準二次アーキテクチャについて：応用から原理へ

要旨

トランスフォーマーは現代の系列モデリングを支配しているが、その二次的な注意機構は多大な計算コストを伴う。準二次アーキテクチャはスケーラブルな代替手段を提供する。しかし、どの設計が最も効果的な系列モデルを生み出すかは依然として不明である。我々はxLSTM、Mamba-2、Gated DeltaNetという3つの主要な手法を比較する。これらのモデルを複雑な依存関係を持つタスク（(1)コードモデルの事前学習、(2)大規模言語モデルからのコードモデルの蒸留、(3)時系列基盤モデルの事前学習）で評価した。これらの設定全体において、xLSTMが最も高い全体的な性能を示す。xLSTMの優位性を説明するために、我々は統一的定式化を提示し、状態追跡と記憶ダイナミクスに焦点を当てて基礎となるアーキテクチャメカニズムを分析する。我々の結果は、xLSTMがそのゲーティング方式により、より柔軟で安定した記憶修正を可能にすることを示している。我々はこれらの知見を、制御された合成長汎化タスクで裏付ける。全体として、我々の発見は、xLSTMの複雑なタスクにおける利得が、頑健な状態追跡と蓄積に由来することを示している。

English

Transformers dominate modern sequence modeling, but their quadratic attention incurs substantial computational cost.

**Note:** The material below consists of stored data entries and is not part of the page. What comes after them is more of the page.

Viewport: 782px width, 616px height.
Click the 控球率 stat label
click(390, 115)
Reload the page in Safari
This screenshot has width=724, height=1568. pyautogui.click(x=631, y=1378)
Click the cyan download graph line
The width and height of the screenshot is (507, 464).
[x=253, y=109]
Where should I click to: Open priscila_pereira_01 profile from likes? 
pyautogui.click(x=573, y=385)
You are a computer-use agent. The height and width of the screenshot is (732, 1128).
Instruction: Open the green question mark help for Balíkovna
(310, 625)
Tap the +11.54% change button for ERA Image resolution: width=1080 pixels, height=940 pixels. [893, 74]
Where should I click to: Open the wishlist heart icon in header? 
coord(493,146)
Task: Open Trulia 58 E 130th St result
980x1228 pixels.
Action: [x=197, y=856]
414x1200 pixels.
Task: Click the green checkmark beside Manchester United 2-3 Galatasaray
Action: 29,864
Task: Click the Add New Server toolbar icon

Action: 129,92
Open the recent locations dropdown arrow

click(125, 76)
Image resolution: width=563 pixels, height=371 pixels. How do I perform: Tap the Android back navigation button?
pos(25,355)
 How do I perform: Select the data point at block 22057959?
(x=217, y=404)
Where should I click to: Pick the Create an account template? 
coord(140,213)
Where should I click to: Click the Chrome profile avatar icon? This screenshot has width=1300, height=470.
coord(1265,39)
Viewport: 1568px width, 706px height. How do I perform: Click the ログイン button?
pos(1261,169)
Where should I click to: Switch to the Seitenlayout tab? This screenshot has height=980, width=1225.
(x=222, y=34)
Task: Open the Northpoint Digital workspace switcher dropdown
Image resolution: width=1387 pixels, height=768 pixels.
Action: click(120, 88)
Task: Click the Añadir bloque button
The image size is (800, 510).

Subquadratic architectures offer a scalable alternative. However, it remains unclear which designs yield the most effective sequence models. We compare three leading approaches: xLSTM, Mamba-2, and Gated DeltaNet. We evaluate these models on tasks with complex dependencies: (1) code-model pre-training, (2) distillation of code models from large language models, and (3) pre-training of time-series foundation models. Across these settings, xLSTM delivers the strongest overall performance. To explain xLSTM's advantage, we present a unified formulation and analyze the underlying architectural mechanisms, focusing on state tracking and memory dynamics. Our results show that xLSTM enables more flexible and stable memory correction via its gating scheme. We corroborate these findings on controlled synthetic length-generalization tasks. Overall, our findings indicate that xLSTM's gains on complex tasks stem from robust state tracking and accumulation.